PM/AM Gallery, Londres

Nicolas Lebeau

Pour Art-o-rama, Would you wear my eyes? de Nicolas Lebeau est reconfiguré à partir de sa présentation initiale à la Galerie Mennour (mars 2026), à travers l’accumulation continue d’images issues de canaux Telegram, où des scènes de catastrophe circulent sans interruption.

 

Le titre, emprunté à Bob Kaufman, suggère un transfert qui dépasse la métaphore : voir à travers les yeux d’un autre, c’est hériter d’images qui persistent au-delà du moment de leur visionnage. Ces fragments sont intégrés aux photographies de l’artiste, produisant non pas une simple superposition, mais une forme de contamination.
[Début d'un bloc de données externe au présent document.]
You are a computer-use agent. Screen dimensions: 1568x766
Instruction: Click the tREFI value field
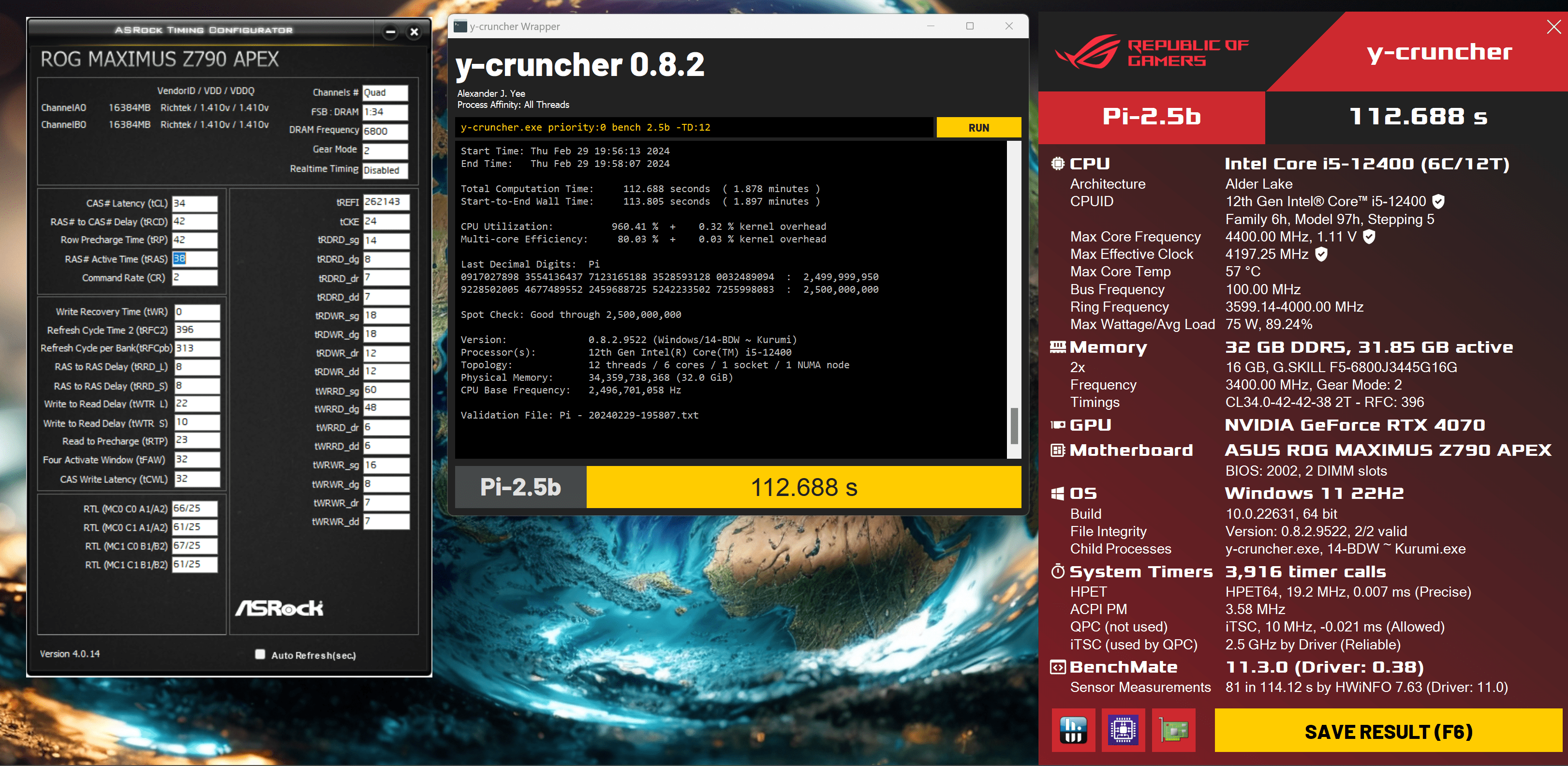point(386,202)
Des figures récurrentes émergent — un œil épuisé, une main testant la surface des choses, des visages résistants à la dispersion — formant une typologie souple qui se déploie à travers l’installation.
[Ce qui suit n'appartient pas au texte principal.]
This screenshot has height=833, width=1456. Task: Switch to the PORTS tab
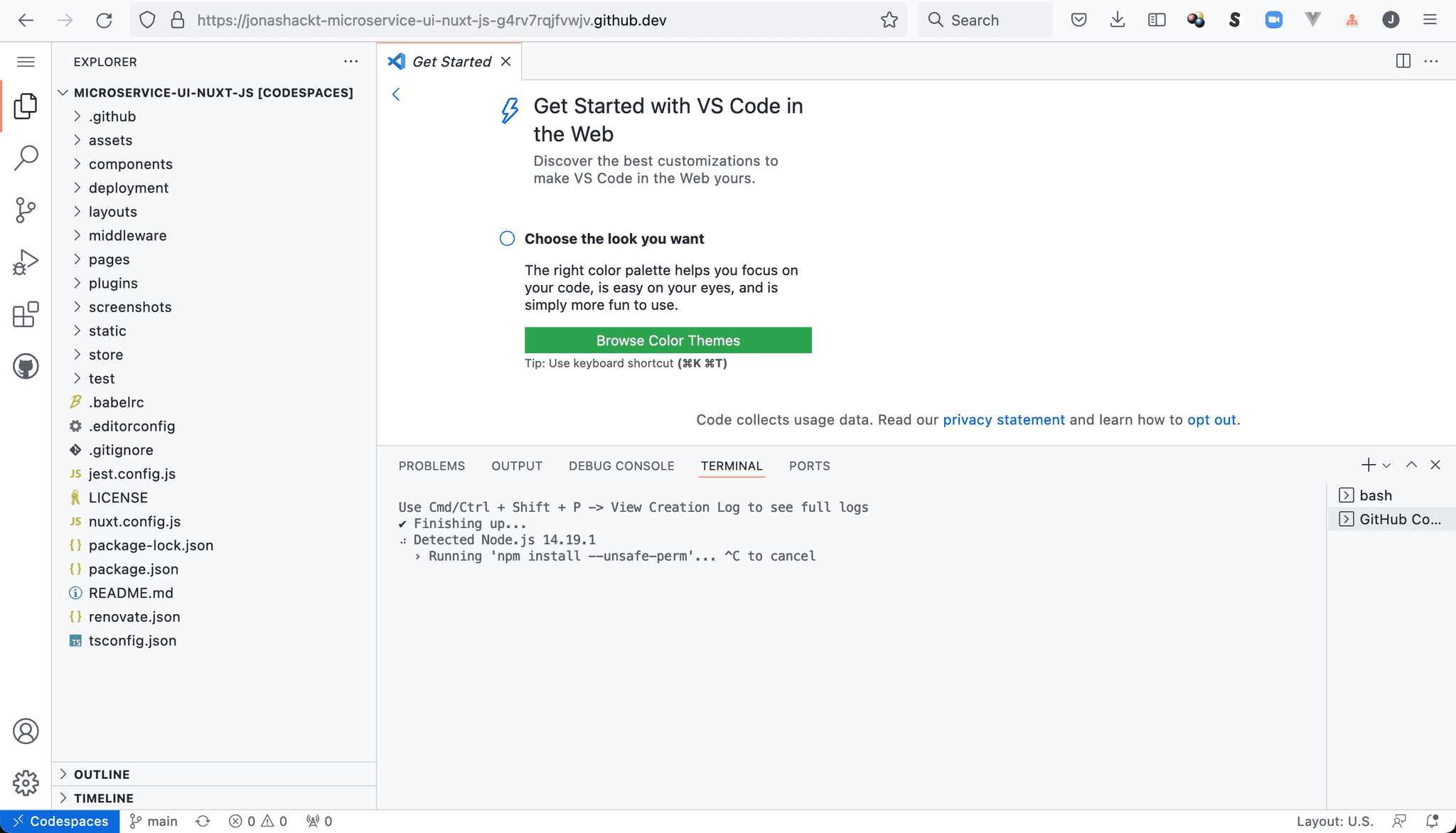[809, 466]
Produites entre la France et le Brésil au cours des six derniers mois, les œuvres se développent selon trois opérations. Certaines impressions sont générées à l’aide de machines modifiées, introduisant des ruptures et des défauts, puis recouvertes de fragments collectés et montées directement sur des rails en acier ou flottant à l’intérieur de boîtes en plexiglas. D’autres sont perturbées au niveau du code par des processus d’édition de données, puis contenues dans des cadres en bois. À l’inverse, de petits portraits de femmes en prière demeurent inchangés, introduisant de brefs moments de suspension.

Des éléments sculpturaux — bouteilles en verre fondu et dispositifs dissuasifs dérivés de structures anti-escalade — prolongent cette tension dans l’espace, enregistrant pression et obstruction. Un revêtement camouflage rouge pixelisé, faisant écho à la nature pixellisée des images et soutenant l’idée de l’artiste de dissimuler les choses à la vue de tous, est appliqué aux bords des murs.

L’installation fonctionne comme un ensemble de conditions : des images qui résistent à la résolution, des objets qui régulent le mouvement, et des moments de pause qui ne rétablissent pas la cohérence.